INFORMATION SHOWN:
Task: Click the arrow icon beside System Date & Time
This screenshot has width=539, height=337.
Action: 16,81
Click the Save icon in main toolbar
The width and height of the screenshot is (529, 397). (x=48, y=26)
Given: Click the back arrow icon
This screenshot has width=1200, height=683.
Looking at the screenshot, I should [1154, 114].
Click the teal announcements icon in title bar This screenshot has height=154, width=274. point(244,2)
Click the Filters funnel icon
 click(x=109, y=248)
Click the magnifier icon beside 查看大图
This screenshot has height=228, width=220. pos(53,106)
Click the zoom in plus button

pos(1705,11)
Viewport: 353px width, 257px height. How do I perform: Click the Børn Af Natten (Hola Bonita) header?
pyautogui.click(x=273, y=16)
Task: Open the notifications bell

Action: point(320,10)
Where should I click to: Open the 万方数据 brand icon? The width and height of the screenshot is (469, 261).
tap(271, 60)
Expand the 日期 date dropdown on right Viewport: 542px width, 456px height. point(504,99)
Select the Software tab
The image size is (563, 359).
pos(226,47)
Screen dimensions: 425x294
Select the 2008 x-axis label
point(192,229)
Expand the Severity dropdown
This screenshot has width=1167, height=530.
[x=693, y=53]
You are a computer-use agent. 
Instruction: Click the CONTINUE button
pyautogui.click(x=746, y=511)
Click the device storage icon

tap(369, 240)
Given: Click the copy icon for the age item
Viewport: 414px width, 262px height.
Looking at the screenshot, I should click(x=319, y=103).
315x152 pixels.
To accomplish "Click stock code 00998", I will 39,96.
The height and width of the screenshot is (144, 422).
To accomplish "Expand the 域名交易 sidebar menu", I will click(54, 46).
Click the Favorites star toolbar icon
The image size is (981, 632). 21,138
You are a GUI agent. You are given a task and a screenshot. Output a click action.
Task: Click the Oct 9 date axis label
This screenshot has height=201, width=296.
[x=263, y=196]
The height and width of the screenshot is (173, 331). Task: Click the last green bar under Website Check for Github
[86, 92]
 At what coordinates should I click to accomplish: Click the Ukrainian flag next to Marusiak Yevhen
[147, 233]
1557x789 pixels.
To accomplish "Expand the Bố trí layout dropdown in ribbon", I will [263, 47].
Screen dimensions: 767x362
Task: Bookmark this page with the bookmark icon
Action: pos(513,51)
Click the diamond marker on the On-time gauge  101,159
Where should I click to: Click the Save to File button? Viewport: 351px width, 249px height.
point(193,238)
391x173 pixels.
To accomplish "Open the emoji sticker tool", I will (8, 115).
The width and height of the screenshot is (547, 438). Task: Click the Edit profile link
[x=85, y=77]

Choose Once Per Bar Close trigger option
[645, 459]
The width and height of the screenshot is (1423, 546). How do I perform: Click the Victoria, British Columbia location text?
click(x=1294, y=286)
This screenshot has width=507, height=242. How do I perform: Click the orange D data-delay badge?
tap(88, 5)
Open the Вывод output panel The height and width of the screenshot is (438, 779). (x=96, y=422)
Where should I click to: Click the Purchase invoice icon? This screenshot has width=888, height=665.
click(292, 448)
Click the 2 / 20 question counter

WHAT TO WORK ON: Reproduce the items from the line with "Given: Click the back arrow icon" up to and including the line with "click(x=109, y=248)", changing "teal" to "blue" and leaving everything else unaltered.

RESULT FOR THIS EXERCISE:
Given: Click the back arrow icon
This screenshot has width=1200, height=683.
Looking at the screenshot, I should [1154, 114].
Click the blue announcements icon in title bar This screenshot has height=154, width=274. point(244,2)
Click the Filters funnel icon
 click(x=109, y=248)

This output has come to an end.